Je vis que M. Carrington réprimait un sourire, et il me sembla qu’il se moquait de moi.

Je répliquai d’un ton fâché :

— Ah ! quelle sottise ! Pour quelle raison m’auriez-vous mise dans un médaillon quand vous pouvez voir l’original tous les jours ? Mais vous me racontez, cela pour vous moquer de moi et voir si je vous croirai ! Eh bien ! non, monsieur, je ne suis pas une vaniteuse, ni une coquette, et… et… Mon Dieu ! que je suis donc sotte de vous avoir parlé de tout cela !

— Pardonnez-moi, Phyllis, dit-il doucement, je n’ai jamais eu l’intention de vous offenser… Mais je pense à la figure grotesque que je devais faire hier, quand j’ai été ainsi surpris.
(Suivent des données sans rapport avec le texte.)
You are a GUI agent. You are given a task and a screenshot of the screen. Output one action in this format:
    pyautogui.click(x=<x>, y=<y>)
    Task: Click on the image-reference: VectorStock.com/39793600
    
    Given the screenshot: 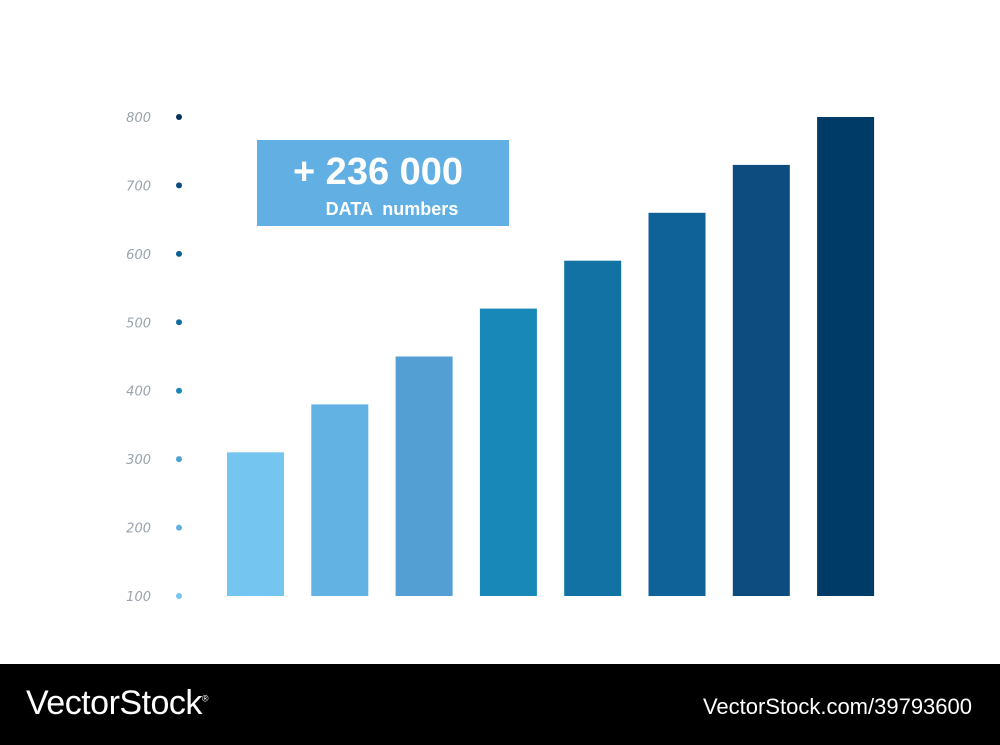 What is the action you would take?
    pyautogui.click(x=837, y=706)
« Dites-moi, vous n’êtes pas curieuse d’apprendre qui était la personne du médaillon ?

— Oh ! je m’en doute ! fis-je en hochant la tête. Ce doit être cette petite fille dont vous me parliez l’autre jour, cette petite provinciale que vous aimez tant ! Est-ce vrai ?

— Vous êtes une petite sorcière ! Eh bien ! oui, vous l’avez deviné.

— Puis-je la voir ? demandai-je d’un ton suppliant, laissez-moi y jeter un petit coup d’œil ?

— Vous serez déçue, je le crains bien. Je vous avertis que je ne pourrais supporter un mot de raillerie au sujet de ma beauté.